La perplessità è chiara e condivisibile: possibile che alla luce di questi dati, dopo tanti summit e strategie di intervento per salvare clima ed ambiente ci si fermi di fronte alla necessità di rinunciare alla bistecca, o per lo meno di ridurne il consumo? “Come a dire - ha più volte affermato provocatoriamente in questi anni l’americana The Humane Society of the United States, dal 1954 una delle più grandi associazioni animaliste a stelle e strisce - che dobbiamo fare il possibile per salvare il nostro ecosistema, l’unico che abbiamo, minacciato e saccheggiato da un mercato senza scrupoli e da politiche miopi che mirano solo al profitto, ma se per farlo dobbiamo anche rinunciare alla bistecca... allora no, lasciamo perdere, meglio autodistruggersi!”
Ecco perché la Giornata e la settimana dei vegetariani è l’occasione per denunciare un ambientalismo che troppe volte ha chiuso gli occhi su un tema cruciale, arrivando al paradosso di raccomandare i più minuziosi accorgimenti quotidiani, come per esempio mettere la tv in stand by (che porta ad un risparmio di appena 5-7 Kg di CO2 annui) e invece ignorare il consumo di carne di ognuno.

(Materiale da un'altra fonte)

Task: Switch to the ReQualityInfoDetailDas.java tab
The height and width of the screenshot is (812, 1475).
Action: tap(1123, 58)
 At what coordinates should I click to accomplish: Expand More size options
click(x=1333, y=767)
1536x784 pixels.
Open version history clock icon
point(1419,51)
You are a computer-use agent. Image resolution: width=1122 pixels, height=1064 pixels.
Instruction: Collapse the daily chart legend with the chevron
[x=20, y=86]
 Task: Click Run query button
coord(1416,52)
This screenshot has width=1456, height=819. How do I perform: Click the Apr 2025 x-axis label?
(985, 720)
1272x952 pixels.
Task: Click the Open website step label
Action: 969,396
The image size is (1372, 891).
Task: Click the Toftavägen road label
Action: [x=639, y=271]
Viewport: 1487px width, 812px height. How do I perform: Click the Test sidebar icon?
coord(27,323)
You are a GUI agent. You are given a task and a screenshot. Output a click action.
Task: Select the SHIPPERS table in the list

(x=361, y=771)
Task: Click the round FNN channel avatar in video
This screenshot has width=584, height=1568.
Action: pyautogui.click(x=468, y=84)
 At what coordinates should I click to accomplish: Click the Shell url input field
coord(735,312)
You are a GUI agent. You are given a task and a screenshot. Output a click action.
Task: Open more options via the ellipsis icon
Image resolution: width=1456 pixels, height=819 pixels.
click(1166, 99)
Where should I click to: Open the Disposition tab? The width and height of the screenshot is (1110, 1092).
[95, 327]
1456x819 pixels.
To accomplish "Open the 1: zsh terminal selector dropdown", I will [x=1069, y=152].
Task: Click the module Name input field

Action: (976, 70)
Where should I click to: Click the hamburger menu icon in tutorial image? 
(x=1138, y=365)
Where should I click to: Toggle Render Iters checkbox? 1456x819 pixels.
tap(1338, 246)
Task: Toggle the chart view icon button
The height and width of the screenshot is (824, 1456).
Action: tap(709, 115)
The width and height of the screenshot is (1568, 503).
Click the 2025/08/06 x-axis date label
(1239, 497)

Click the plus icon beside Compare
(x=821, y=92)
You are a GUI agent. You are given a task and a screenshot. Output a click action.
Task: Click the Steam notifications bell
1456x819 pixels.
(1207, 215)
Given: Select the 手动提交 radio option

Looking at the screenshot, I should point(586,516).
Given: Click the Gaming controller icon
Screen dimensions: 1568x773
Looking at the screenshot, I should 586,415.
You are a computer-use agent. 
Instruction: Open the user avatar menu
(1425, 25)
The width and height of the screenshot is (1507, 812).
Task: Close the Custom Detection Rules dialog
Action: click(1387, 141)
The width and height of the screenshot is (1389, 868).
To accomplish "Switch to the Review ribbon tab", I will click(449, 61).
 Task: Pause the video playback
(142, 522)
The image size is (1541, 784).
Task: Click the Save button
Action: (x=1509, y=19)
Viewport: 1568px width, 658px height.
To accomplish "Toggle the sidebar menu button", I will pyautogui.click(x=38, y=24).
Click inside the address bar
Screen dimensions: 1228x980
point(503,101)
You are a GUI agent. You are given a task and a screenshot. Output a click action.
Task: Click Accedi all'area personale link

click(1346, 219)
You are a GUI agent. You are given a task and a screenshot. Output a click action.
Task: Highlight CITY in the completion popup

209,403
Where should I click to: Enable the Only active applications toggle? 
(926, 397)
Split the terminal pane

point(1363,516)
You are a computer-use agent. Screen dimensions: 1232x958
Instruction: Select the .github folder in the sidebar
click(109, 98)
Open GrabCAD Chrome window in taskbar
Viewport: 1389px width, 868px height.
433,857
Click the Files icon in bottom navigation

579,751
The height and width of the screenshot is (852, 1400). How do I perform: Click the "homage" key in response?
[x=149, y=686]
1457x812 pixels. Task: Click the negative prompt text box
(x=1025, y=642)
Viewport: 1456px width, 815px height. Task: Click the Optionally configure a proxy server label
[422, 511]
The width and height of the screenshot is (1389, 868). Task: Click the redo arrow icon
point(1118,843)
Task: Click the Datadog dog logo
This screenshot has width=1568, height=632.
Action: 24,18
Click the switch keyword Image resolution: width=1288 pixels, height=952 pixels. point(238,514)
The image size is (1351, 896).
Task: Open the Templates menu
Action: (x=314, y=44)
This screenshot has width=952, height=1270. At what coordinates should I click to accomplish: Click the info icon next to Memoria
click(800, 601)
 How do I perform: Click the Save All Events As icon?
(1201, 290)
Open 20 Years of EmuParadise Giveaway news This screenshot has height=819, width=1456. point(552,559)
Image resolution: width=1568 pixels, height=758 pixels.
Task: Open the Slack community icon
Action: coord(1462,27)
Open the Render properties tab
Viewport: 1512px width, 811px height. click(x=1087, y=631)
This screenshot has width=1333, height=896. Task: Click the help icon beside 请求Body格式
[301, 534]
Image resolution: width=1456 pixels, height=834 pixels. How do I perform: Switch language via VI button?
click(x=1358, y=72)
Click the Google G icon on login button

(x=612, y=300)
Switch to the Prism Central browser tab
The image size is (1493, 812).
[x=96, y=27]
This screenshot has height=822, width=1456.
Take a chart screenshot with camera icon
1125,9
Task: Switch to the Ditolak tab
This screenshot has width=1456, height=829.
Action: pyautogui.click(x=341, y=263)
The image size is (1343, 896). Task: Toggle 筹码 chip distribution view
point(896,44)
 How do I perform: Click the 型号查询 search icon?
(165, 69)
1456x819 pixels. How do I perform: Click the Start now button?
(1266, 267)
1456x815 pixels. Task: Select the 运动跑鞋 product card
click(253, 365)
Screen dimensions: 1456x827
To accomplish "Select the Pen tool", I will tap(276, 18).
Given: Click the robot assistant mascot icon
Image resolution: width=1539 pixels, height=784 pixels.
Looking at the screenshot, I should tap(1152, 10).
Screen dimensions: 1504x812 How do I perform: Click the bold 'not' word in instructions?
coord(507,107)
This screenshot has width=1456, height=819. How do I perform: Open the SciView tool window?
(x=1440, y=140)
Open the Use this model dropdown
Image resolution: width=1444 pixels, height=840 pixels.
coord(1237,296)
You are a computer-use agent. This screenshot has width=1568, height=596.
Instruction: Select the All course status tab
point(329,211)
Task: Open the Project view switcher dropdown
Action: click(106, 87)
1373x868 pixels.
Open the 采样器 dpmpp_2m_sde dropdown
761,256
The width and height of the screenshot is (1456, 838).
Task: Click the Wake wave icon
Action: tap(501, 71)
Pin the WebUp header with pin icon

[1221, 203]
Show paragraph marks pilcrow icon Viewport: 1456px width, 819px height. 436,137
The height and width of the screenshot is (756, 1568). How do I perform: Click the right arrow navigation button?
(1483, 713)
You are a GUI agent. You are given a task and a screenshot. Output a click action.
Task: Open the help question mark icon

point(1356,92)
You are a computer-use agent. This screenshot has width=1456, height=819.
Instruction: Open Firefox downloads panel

 “L’eliminazione della carne dal nostro piatto o una sua sensibile riduzione, infatti, - fa sapere l’Associazione Vegetariani Italiani (AVI) - risparmierebbe l’immissione in atmosfera di circa 2.000 kg di CO2 procapite in un anno, un valore uguale se non addirittura superiore a quello ottenibile rinunciando completamente all’uso dell’automobile”.
Jeremy Rifkin, economista di fama mondiale e presidente del Foundation on Economic Trends nel suo libro “Ecocidio” denunciava questo stato di cose ancora nel 2001. Chiare le sue parole: Ciò di cui nessuno si rende conto è che l'agricoltura e in particolare il settore delle carni bovine incide sul riscaldamento globale più di tutti i mezzi di trasporto del mondo messi insieme. Nonostante l’eco mondiale che ebbe questo suo lavoro e gli studi pubblicati da autorevoli riviste e istituti di ricerca che avvalorano, con nuovi dati e statistiche sull’impatto degli allevamenti, le posizioni di Rifkin, vi è un’inspiegabile ostinazione a non voler denunciare, da parte delle autorità preposte, i danni provocati al nostro pianeta dal consumo di carne ritenuto smodato, quando non pericoloso anche da numerose ed autorevoli fonti mediche.
È evidente che per una buona parte della popolazione i cui percorsi quotidiani sono, per lo meno allo stato attuale dei servizi pubblici, assolutamente dipendenti dall’automobile, orientarsi verso una graduale riduzione delle proteine animali è senz’altro più percorribile, semplice e immediato e presenta anche indiscutibili vantaggi per l’aria che respiriamo e per la salute, perché come ricorda spesso l’oncologo Umberto Veronesi: “un’alimentazione sana, mai eccessiva, ricca di verdura e frutta e con pochissima o meglio senza carne, non solo diminuisce il rischio di ammalarci, ma ci protegge da molti tipi di tumore. Il 30% dei tumori sono dovuti a un dieta troppo ricca di grassi saturi; alcuni, come il cancro del colon, sono direttamente correlati al consumo eccessivo di carne”.
Anche di salute quindi, oltre che di ambiente e di scelte etiche si parlerà durante questa settimana in molte città italiane, per ricordare ai molti che ancora pensano all’alimentazione verde come solo ad una scelta di cuore, “che questa in realtà - ancora utilizzando le parole di Veronesi - da libera scelta si sta trasformando in una necessità” che ci riguarda tutti.